Over the past few years, it's become fashionable among many political experts to deny that policy substance plays much of a role in motivating the electoral choices of the American public. The dominant picture of citizen behavior in contemporary accounts is that of a crude tribalism, in which individuals' salient social or cultural identities motivate them to develop a simplistic but powerful affinity for a favored party—and an even stronger antipathy for the opposition—that subsequently determines their normative, and even factual, political beliefs. A number of my fellow political scientists are fond of quipping on Twitter that "all politics are identity politics" and that "negative partisanship rules everything" whenever evidence arises of such phenomena at work.
Like any pithy aphorism, these observations contain substantial, but not total, truth. Today's electorate is indeed strongly partisan in its candidate preferences, and much of this party loyalty is driven by an increasingly bitter feeling toward the other side (rather than a more positive view of one's own party). Many Americans do perceive political conflict as involving competition among social groups, and their own group identity often plays a powerful role in determining which partisan team they join and which they scorn.
But a theory of voting behavior that stops there cannot account for every important development in politics today, and the apparent demise of Mitch McConnell's health care bill in the Senate late Monday is one key example. There will no doubt be numerous inside-baseball reports and analyses about how and why the legislation has failed (at least so far) to attract the necessary support. But it's also worth stepping back and looking at the big picture. The largest single obstacle that the Republican Party has faced in repealing the Affordable Care Act has been the policy preferences of the American people.
While the ACA itself proved to be a divisive measure, most of its specific provisions have consistently enjoyed strong popular support. Moreover, repeal faced the same problem any other attempt at welfare state retrenchment creates: how does a political party revoke benefits from sympathetic current beneficiaries without provoking a serious popular backlash?

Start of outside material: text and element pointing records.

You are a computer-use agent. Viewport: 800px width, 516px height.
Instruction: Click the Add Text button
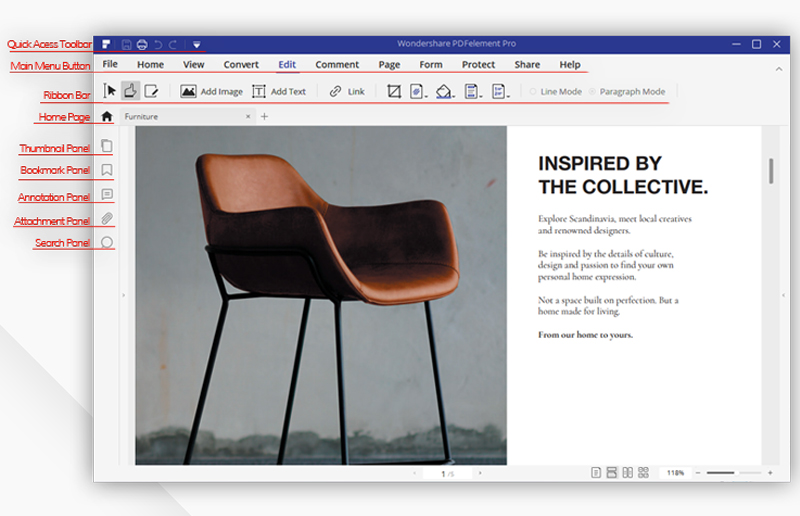point(279,91)

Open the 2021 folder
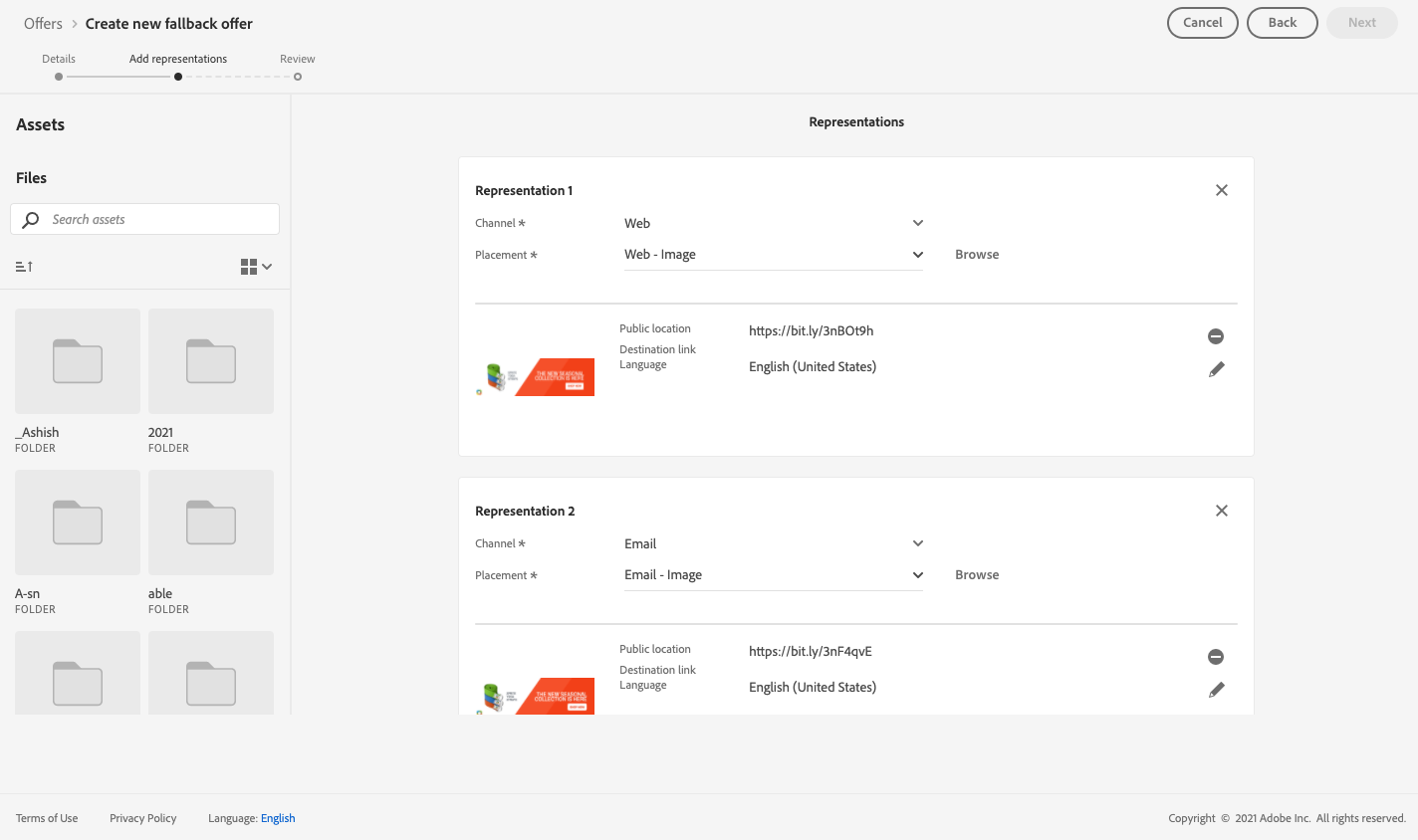point(211,361)
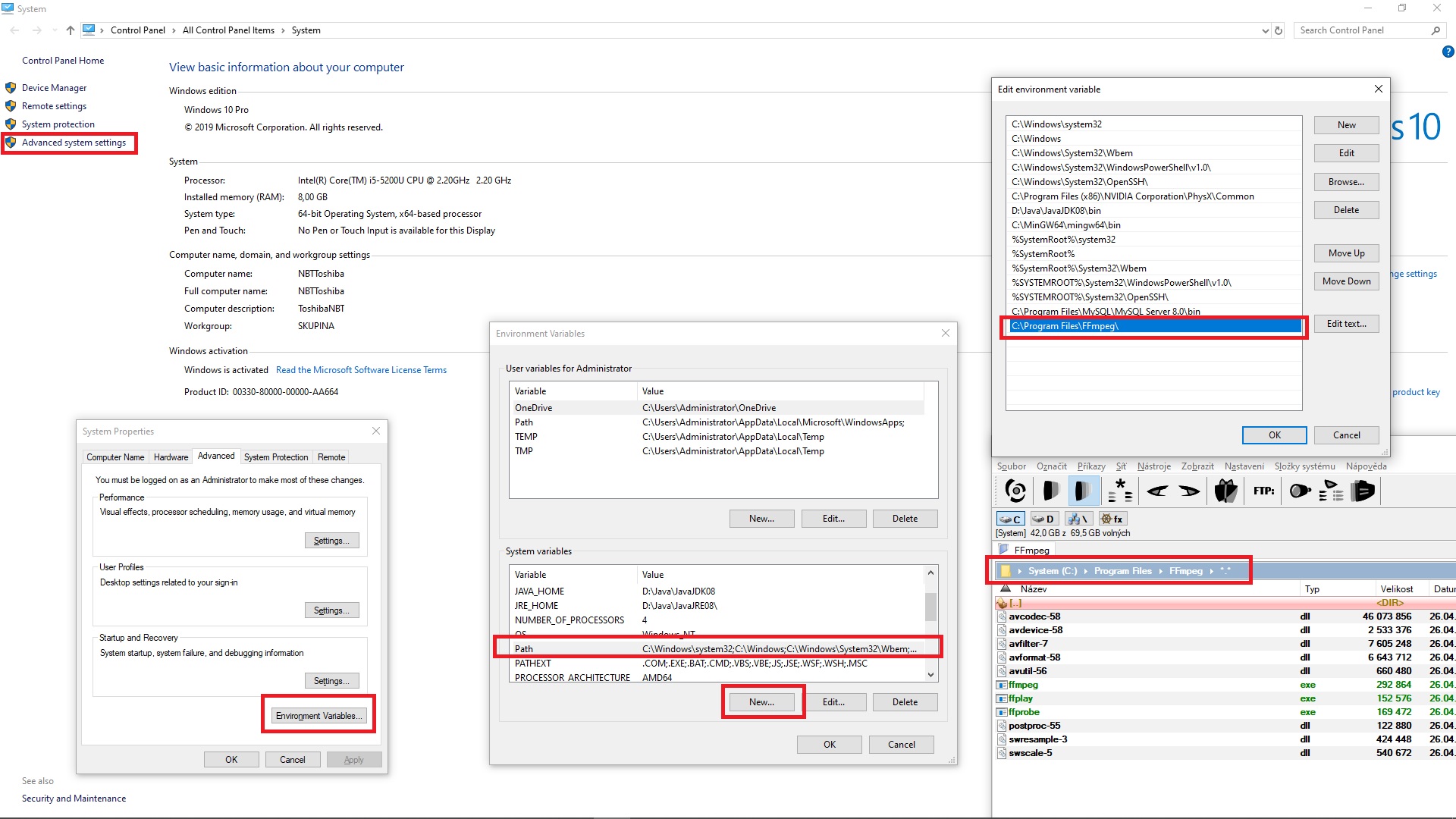
Task: Expand the address bar history dropdown
Action: [1265, 31]
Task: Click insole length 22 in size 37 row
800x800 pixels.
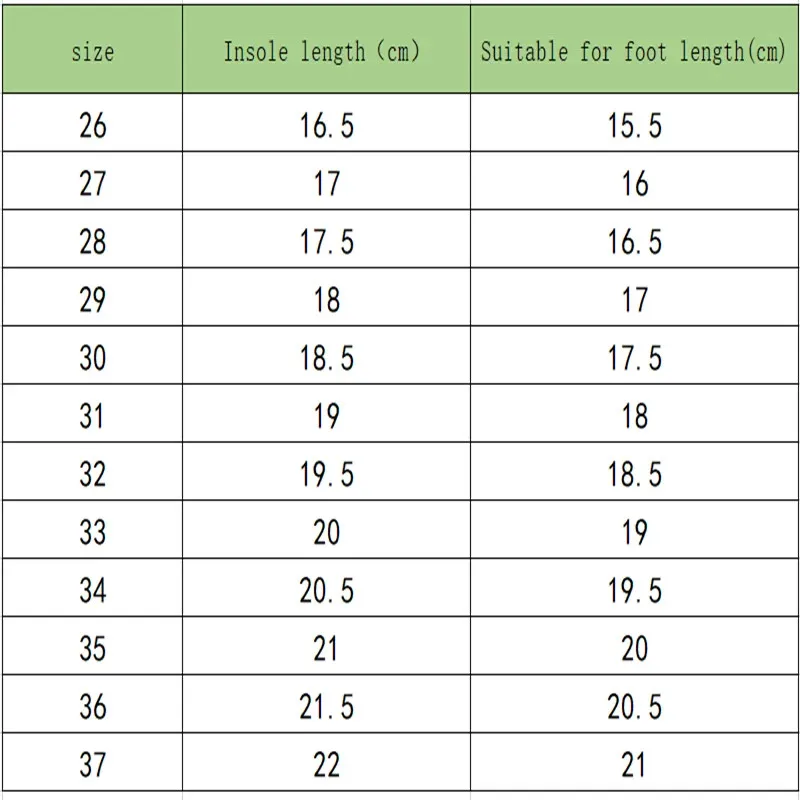Action: point(327,762)
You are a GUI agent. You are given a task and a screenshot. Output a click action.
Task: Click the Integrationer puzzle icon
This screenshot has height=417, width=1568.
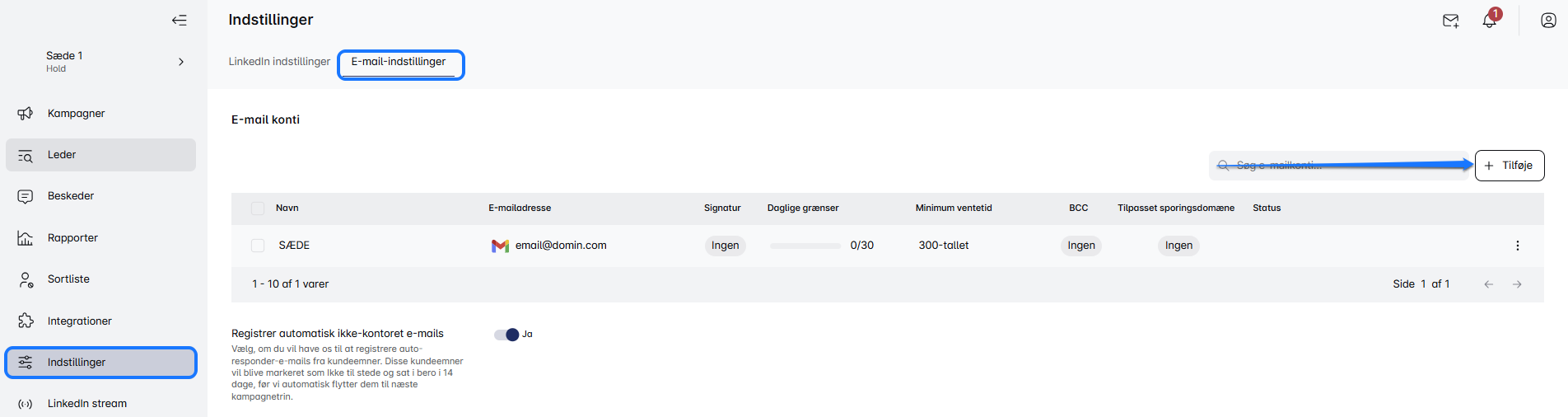[x=26, y=321]
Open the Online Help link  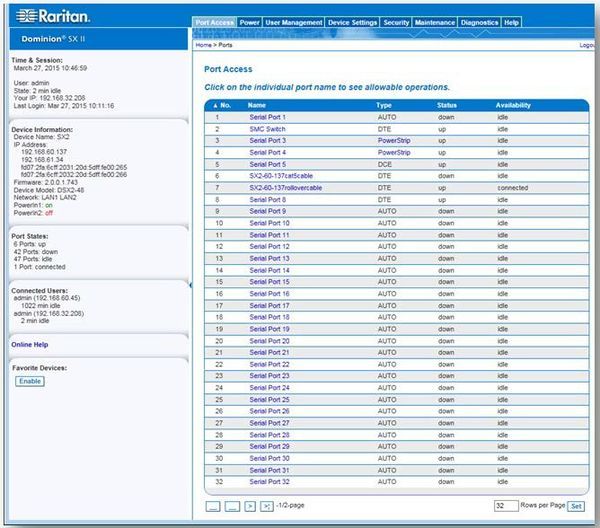(x=30, y=345)
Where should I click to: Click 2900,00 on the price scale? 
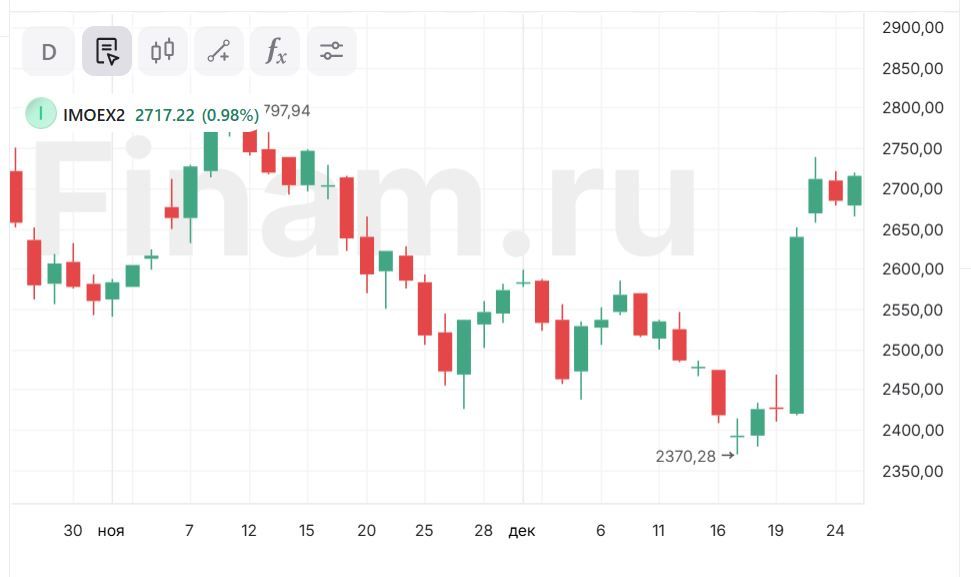(x=912, y=28)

Prior to Trump's election, Republicans—including Trump himself—could sidestep these dilemmas by keeping their alternative health care proposals vague and implausibly attractive. Once the GOP was compelled to write an actual bill, however, it unenthusiastically produced a set of policies that were almost historic in their unpopularity. Even Republican voters reported lukewarm-at-best attitudes towards the positions of their own party leaders—demonstrating that tribal loyalty still has its limits despite our unusually polarized climate.
If Republican members of Congress thought that mere group solidarity ruled the electorate, they would have resurrected the repeal bill that passed the House and Senate in 2015 (only to be vetoed, as expected, by Obama), quickly enacted it on a party-line vote last January, and moved on to other business—secure in the belief that any supporters who subsequently lost health insurance access could be easily convinced that their favored party was not to blame. Instead, the GOP embarked on a protracted, and so far unfulfilled, struggle to reconcile its ideological predispositions with the substantive demands and anticipated responses of the broader electorate. Donald Trump's bully pulpit and Mitch McConnell's tactical acumen have not yet proven able to overcome the suspicion among a critical mass of officeholders that politicians who defy the will of the public on important national policy issues risk popular retribution at the next round of balloting, regardless of the party label next to their name.